WHAT IS ALREADY KNOWN ABOUT THIS SUBJECT
• Drug–drug interactions (DDIs) may have a profound impact on the individual drug response, for instance by reducing the clearance of involved drugs and thereby causing adverse drug reactions at supratherapeutic drug exposure.
• In specific cases, such a risk with specific drug combinations is stated in the drug label, including specific recommendations on the choice of drug and/or dose.
• Less frequently, DDIs that reduce the drug effectiveness may have been recognized as well.
• The clinical adherence to these recommendations is today unknown.
WHAT THIS ADDS
• The results from this study on specific drug combinations related to cytochrome P450-dependent drug metabolism indicate that Swedish doctors avoid prescribing strong inhibitors of drug metabolism together with drugs at risk of accumulation and exposure-dependent adverse drug reactions.
• However, ‘silent’ DDIs that impact on effectiveness appear to be neglected, pointing out an area for continued medical education of drug prescribers about such DDIs.
AIMS The study aimed to investigate the clinical adherence to drug label recommendations on important drug–drug interactions (DDIs). Dispensing data on drug combinations involving selective serotonin reuptake inhibitor (SSRI) antidepressants could help to identify areas for intensified medical education.

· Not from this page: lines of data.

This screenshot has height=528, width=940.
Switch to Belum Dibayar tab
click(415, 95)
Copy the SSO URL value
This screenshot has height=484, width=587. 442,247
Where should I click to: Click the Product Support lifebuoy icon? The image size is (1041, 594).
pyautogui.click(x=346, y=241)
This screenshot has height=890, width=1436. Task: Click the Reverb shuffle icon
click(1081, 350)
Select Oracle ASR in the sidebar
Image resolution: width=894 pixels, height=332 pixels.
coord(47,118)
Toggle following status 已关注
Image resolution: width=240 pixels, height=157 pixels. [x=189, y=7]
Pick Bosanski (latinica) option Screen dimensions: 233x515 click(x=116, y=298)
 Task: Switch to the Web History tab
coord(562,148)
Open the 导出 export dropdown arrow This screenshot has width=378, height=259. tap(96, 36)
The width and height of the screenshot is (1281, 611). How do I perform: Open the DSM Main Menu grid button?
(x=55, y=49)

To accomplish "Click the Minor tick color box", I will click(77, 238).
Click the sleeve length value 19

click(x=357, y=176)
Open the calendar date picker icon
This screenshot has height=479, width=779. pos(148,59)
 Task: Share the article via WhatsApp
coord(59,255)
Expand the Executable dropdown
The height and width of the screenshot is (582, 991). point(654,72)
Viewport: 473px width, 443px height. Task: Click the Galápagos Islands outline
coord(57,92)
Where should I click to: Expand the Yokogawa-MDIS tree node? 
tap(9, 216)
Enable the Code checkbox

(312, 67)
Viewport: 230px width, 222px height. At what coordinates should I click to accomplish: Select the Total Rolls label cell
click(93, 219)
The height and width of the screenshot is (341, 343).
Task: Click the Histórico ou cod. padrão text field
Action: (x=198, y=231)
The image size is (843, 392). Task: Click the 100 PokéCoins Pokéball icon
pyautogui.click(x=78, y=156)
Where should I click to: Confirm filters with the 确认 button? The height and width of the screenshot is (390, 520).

METHODS This was a retrospective, cross-sectional analysis of individual dispensing data regarding all individuals ≥15 years old in Sweden. The study analysed the prescribing and dispensing of CYP2D6 drugs (metoprolol, donepezil, galantamine, codeine, tamoxifen) together with CYP2D6-blocking SSRIs (paroxetine/fluoxetine) or SSRIs without significant CYP2D6 inhibition (citalopram/escitalopram/sertraline), and the related prescribing of CYP2D6-independent comparator drugs (atenolol, rivastigmine, propoxyphene, anastrozole). Odds were calculated between each CYP2D6 drug and the corresponding comparator drug in patients on fluoxetine/paroxetine and citalopram/escitalopram/sertraline, respectively. The odds ratio (OR) was calculated by dividing the obtained odds in patients on fluoxetine/paroxetine by the corresponding odds in patients on citalopram/escitalopram/sertraline.
RESULTS Compared with patients that were dispensed citalopram/escitalopram/sertraline, patients dispensed fluoxetine/paroxetine had lower prescribing rates of metoprolol (adjusted OR 0.80; 95% confidence interval 0.76, 0.85), donepezil (0.65; 0.49, 0.86) and galantamine (0.58; 0.41, 0.81). In contrast, the use of prodrugs codeine (compared woth propoxyphene) or tamoxifen (compared with anastrozole) was similar among patients on fluoxetine/paroxetine and citalopram/escitalopram/sertraline (adjusted OR 1.03; 0.94, 1.12 and 1.29; 0.96, 1.73, respectively).
CONCLUSIONS Clinically important DDIs that are associated with impaired bioactivation of prodrugs might be more easily neglected in clinical practice compared with DDIs that cause drug accumulation and symptomatic adverse drug reactions.